Operationally, the best model is a shared detection pipeline with separate decision thresholds. Fraud controls focus on account creation risk, device and session anomalies, velocity spikes, mule behavior, card testing, bonus abuse, and rapid cash-out patterns. AML controls focus on beneficial ownership, source of funds, unusual counterparties, chain hopping, peel chains, smurfing, sanctions exposure, and typologies that indicate concealment rather than simple abuse.

Those functions work best when they feed one case-management view. A fraud alert on a newly created account that immediately deposits, trades, and withdraws to a fresh wallet should enrich the AML narrative. Likewise, an AML alert on suspicious transaction layering should trigger review of onboarding signals, identity assurance, and possible account takeover.
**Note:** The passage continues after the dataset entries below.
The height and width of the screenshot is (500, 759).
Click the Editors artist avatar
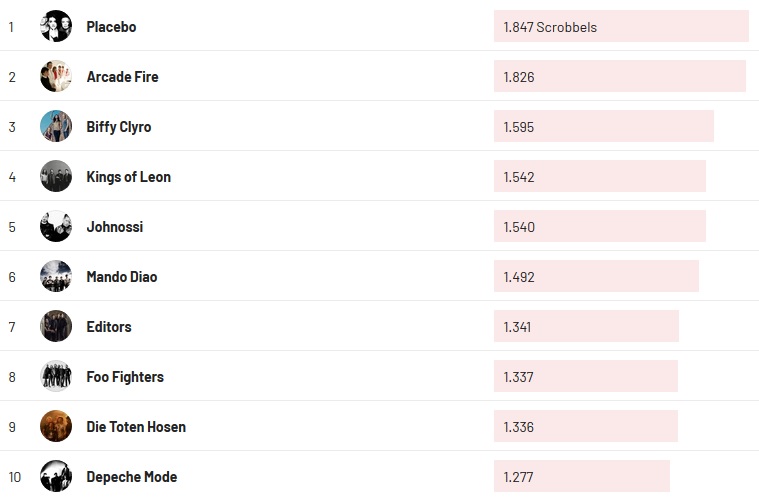pos(56,326)
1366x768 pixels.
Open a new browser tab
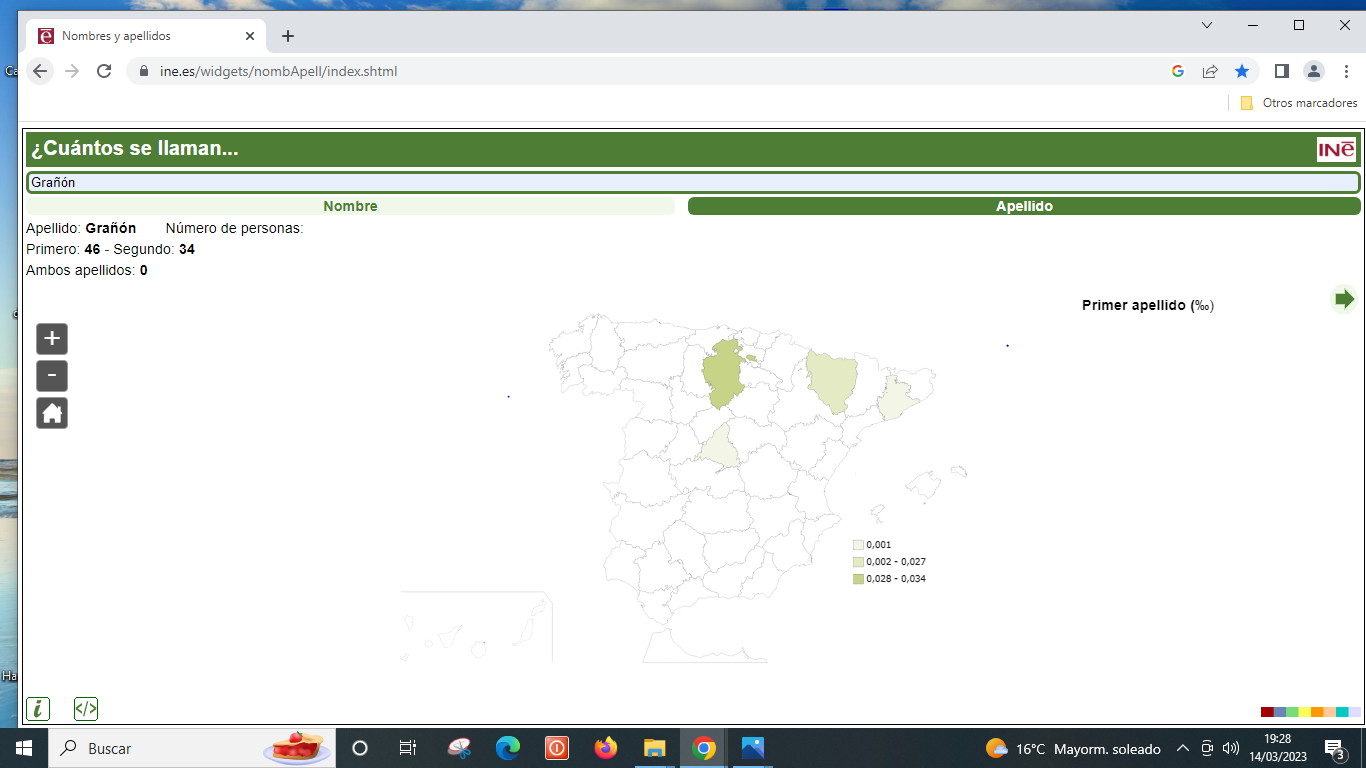(288, 36)
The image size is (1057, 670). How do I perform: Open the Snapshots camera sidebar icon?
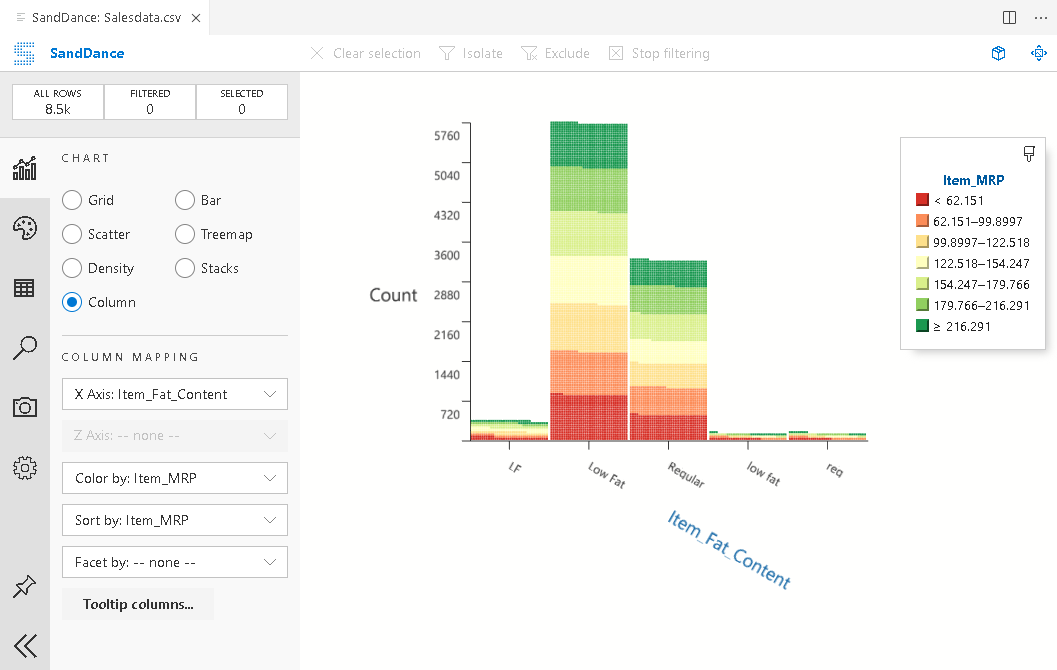click(24, 407)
This is where identity governance matters: crypto platforms increasingly depend on API-driven settlement, custodial tooling, bots, and automated risk engines, so NHI controls help reduce blind spots around privileged service accounts and machine access. NHIMG’s Hugging Face Spaces breach and Schneider Electric credentials breach show how credential compromise can become an operational trust problem, not just an IT issue.

  • Use fraud signals to score onboarding, login, and transaction initiation.
  • Use AML rules to trace movement, obfuscation, and beneficiary patterns.
  • Share one risk engine, but preserve separate investigative playbooks.
  • Escalate when the same entity shows both deception and laundering indicators.
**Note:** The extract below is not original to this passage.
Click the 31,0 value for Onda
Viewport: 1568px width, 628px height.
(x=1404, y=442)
Framework-wise, teams should map account controls and monitoring to NIST SP 800-53 Rev. 5 Security and Privacy Controls and align AML governance to FATF expectations. These controls tend to break down when fraud and compliance are separated across vendors, because the event data needed to connect identity abuse to transaction laundering never reaches the same analyst queue.

Common Variations and Edge Cases

Tighter fraud and AML integration often increases false positives and investigator workload, so organisations have to balance detection depth against customer friction and alert fatigue. That tradeoff is especially visible in high-volume crypto businesses, where low-value retail activity, high-frequency traders, DeFi bridges, and custody workflows can look suspicious for different reasons.
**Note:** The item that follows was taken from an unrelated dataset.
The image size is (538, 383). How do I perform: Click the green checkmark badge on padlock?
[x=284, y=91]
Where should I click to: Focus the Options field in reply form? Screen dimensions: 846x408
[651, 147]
Best practice is evolving for several edge cases. In some jurisdictions, AML obligations are strict but fraud signals may not be explicitly regulated, so teams must document how fraud analytics support financial-crime outcomes without conflating legal duties. In DeFi and non-custodial environments, there is no universal standard for this yet: platforms may not control the wallet, but they still control risk scoring, user experience, and withdrawal policies. For custodial platforms, automated withdrawals, internal treasury wallets, and payment processors can all behave like non-human identities in practice, so lifecycle controls, key management, and privileged access review become part of financial-crime defence. NHIMG’s Ultimate Guide to NHIs — Standards is useful here because it connects access governance, visibility, and rotation to real operational risk.

Where fraud and AML most often diverge is intent: fraud may be opportunistic theft, while AML is about concealment and placement. But platforms cannot wait for intent to become obvious, because the same attacker often uses both. Current guidance suggests using shared identity signals, shared telemetry, and shared escalation paths, then preserving distinct legal and investigative outcomes. The hardest cases are cross-border platforms with fragmented KYC data and rapid settlement, where the combined abuse path outpaces manual review.

Standards & Framework Alignment

This section maps relevant standards and security frameworks to the operational risks and controls described in this guidance.

NIST CSF 2.0 and NIST SP 800-53 Rev 5 set the governance and control requirements practitioners need to meet.

Framework Control / Reference Relevance
NIST CSF 2.0 GV.RM-01 Risk management should unify fraud and AML signal handling across the platform.
NIST SP 800-53 Rev 5 AU-6 Audit review supports detection of suspicious account and transaction patterns.

Correlate logs, alerts, and cases to spot abuse chains across onboarding and movement.